Coipel fait des merveilles dans cette course contre-la-montre spectrale et on le sent parfaitement à l'aise dans les séquences les plus violentes – qui ne s'éternisent jamais mais proposent force éventrations et explosion de corps. Ses personnages sont bien définis et on prendra plaisir à admirer ses gros plans avec des visages remarquablement détaillés. L'histoire se double d'une quête effrénée des sorciers en place dans le but de mettre à l'abri des objets de pouvoirs tout en enquêtant sur leur adversaire qui paraît chaque fois posséder un coup d'avance sur eux et ne reculent devant aucune cruauté. Évidemment, nos héros ne sont pas à l'abri d'une traîtrise de dernière minute, un retournement de veste, un acte de lâcheté inopportun - ou simplement d'une subtile et perverse stratégie de longue haleine. Les Moonstone devront ainsi faire face à leurs propres erreurs de jugement : bien que garants de la sécurité des hommes (un peu comme Doctor Strange, en somme), ils ne sont pas tout blancs dans cette affaire, et traînent quelques dossiers un peu douteux. Et si l'entreprise d'Albany était légitime, après tout ?
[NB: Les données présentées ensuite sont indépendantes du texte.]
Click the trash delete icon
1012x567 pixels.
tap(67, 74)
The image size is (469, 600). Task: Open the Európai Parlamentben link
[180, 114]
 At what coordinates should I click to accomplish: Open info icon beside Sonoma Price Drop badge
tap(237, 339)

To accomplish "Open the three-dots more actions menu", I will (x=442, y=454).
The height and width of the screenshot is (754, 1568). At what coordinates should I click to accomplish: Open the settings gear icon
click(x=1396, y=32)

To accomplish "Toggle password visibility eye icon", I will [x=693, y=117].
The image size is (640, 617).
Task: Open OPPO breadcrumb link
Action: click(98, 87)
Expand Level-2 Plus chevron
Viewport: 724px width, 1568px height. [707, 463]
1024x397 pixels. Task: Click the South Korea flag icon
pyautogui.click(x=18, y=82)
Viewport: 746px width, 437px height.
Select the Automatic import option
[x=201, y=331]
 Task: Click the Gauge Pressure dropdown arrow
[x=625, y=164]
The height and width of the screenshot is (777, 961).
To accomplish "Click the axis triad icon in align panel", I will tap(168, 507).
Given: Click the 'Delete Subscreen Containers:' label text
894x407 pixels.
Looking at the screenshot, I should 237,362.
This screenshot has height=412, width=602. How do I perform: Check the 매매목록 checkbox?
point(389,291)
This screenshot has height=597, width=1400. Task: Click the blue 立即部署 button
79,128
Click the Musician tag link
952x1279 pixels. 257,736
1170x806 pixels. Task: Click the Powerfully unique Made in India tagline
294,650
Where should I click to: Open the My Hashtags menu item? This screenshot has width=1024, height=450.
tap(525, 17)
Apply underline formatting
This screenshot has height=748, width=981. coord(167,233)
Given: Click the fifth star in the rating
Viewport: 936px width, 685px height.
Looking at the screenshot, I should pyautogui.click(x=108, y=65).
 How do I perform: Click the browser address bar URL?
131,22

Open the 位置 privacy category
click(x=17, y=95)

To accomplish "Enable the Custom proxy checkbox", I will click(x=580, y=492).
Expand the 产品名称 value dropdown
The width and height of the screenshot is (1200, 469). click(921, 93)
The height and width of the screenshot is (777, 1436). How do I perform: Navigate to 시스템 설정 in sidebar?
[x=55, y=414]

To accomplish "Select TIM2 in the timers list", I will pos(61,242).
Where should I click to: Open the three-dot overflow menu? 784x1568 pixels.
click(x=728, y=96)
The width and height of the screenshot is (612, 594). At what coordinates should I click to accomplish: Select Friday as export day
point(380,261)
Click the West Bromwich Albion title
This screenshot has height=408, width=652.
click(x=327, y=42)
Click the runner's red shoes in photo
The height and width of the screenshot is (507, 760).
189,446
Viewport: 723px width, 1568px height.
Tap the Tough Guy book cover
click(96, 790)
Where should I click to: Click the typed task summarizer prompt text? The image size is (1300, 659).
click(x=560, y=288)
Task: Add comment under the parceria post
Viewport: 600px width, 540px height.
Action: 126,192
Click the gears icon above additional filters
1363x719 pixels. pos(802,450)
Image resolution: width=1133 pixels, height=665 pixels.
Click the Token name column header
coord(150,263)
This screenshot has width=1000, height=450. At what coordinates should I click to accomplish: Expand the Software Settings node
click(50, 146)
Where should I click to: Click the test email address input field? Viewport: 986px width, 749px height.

Pas grand chose à redire sur cette mini-série, dense et mouvementée à souhait. On retrouvera quelques points communs avec des productions précédentes, notamment sur la gestion de ses héros pas si honnêtes que cela et des moments spectaculaires semblant calculés pour frapper les esprits à l'écran ; d'ailleurs, le découpage et la mise en page de Coipel s'avèrent très posés, d'une sobriété exemplaire, multipliant les pleines pages iconisantes et privilégiant les grandes cases. Dans cette affaire, c'est du coup Cordelia qui s'en sort le mieux, montrée à son avantage : le mouton noir de la famille a ce charme des parias, sourire enjôleur et mèche rebelle. Millar se montre toujours aussi efficace et peu volubile, ce qui donne des pages entières où les dialogues disparaissent et les phylactères se font rares. Une aventure extrêmement graphique en somme, qui évite le piège de la morale trop docte pour être honnête ou de la provocation à deux balles. Son ambiance réussit à créer un ton original à mi-chemin de la dark fantasy lovecraftienne avec un background qui ne demande qu'à s'étoffer, plus séduisant que Gravel de Warren Ellis et moins éthéré que Lady Kildare de Brian Haberlin.
On prie sincèrement pour qu'un réalisateur du calibre de Guillermo Del Toro hérite de cette possible future franchise, si tant est qu'elle se fasse.